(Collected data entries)
━━━━━━━━━━━━━━━━━━━━━━━━━━━━━━

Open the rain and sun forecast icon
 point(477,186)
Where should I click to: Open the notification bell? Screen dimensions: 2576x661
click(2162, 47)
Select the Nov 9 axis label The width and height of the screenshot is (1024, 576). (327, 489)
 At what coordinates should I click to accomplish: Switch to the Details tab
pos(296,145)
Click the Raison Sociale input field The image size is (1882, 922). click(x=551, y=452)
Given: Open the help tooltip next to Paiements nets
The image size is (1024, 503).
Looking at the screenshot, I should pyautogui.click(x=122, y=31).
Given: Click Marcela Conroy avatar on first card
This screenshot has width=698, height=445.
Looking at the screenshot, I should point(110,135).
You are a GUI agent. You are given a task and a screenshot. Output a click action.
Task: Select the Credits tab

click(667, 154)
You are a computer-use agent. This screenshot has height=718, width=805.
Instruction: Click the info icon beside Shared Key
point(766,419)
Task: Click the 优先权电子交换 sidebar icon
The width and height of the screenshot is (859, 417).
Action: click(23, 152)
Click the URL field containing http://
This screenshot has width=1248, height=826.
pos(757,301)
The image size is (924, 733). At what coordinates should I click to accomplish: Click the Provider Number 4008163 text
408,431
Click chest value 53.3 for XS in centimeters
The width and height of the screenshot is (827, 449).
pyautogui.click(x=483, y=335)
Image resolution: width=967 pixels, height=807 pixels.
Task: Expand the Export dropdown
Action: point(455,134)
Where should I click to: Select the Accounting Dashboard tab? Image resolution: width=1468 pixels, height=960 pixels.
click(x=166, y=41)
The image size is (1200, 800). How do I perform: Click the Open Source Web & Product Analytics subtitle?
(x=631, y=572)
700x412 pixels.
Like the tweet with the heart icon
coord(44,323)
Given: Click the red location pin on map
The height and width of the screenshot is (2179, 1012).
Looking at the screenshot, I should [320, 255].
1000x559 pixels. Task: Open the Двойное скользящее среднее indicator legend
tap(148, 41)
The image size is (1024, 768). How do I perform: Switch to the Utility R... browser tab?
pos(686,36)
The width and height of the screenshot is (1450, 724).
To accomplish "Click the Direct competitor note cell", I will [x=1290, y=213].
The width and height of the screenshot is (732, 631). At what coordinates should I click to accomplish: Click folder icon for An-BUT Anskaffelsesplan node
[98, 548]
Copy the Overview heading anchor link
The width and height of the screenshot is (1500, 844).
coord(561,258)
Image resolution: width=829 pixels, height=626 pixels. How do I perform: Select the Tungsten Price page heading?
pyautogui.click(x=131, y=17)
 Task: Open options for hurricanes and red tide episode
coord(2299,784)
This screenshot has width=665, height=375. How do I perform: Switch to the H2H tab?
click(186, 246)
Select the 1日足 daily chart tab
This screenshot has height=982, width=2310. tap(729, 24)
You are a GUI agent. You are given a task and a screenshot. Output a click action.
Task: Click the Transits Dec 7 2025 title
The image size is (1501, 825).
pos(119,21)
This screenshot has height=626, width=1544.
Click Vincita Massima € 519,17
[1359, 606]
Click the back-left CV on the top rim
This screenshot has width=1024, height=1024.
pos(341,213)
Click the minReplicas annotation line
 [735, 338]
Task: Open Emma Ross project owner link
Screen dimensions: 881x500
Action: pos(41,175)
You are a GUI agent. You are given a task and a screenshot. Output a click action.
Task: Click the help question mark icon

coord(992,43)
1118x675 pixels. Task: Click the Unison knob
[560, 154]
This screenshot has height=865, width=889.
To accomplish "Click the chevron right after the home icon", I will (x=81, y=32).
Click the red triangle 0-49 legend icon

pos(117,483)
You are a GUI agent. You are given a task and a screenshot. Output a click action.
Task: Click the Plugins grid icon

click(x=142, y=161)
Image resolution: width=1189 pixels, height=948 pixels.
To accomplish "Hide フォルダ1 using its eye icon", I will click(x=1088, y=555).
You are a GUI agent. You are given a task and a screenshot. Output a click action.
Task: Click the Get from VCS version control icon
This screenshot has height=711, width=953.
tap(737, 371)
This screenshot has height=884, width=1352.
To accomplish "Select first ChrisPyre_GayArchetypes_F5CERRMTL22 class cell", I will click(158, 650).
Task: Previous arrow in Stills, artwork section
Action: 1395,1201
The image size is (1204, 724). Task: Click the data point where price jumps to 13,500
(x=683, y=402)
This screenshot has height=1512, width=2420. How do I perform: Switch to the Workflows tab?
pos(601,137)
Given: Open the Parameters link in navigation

━━━━━━━━━━━━━━━━━━━━━━━━━━━━━━

(Exercise requirements) Where a line above holds the string "field", show that line.

(Written solution)
Click the Raison Sociale input field The image size is (1882, 922). click(x=551, y=452)
Click the URL field containing http://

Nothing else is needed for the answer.